→ Listed entries:
★ ★ ★ ★
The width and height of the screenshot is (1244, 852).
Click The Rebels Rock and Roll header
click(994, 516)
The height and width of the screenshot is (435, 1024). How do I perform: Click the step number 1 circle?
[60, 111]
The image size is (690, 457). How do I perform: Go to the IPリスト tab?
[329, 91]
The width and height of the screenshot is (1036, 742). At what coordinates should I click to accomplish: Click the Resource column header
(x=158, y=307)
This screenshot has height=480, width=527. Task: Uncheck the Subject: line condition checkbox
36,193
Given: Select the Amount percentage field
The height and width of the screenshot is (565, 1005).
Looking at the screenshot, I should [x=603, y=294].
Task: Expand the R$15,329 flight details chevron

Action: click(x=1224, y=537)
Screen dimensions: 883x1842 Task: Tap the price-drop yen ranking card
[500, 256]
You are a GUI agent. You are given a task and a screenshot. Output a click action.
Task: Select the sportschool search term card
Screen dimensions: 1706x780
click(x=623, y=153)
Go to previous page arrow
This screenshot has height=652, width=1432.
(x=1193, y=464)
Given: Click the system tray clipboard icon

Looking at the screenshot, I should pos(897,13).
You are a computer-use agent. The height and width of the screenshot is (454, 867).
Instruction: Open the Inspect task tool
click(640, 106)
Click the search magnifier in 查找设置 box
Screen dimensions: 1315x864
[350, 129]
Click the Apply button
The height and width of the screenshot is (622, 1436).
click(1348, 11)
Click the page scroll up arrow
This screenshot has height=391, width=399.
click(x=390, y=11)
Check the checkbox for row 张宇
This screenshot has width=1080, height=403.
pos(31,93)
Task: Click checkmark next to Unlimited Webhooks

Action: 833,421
★ ★ ★ ★
Search the material for the string "Select" and return each line that has it.

→ Your response:
Given: Select the Amount percentage field
Task: Select the sportschool search term card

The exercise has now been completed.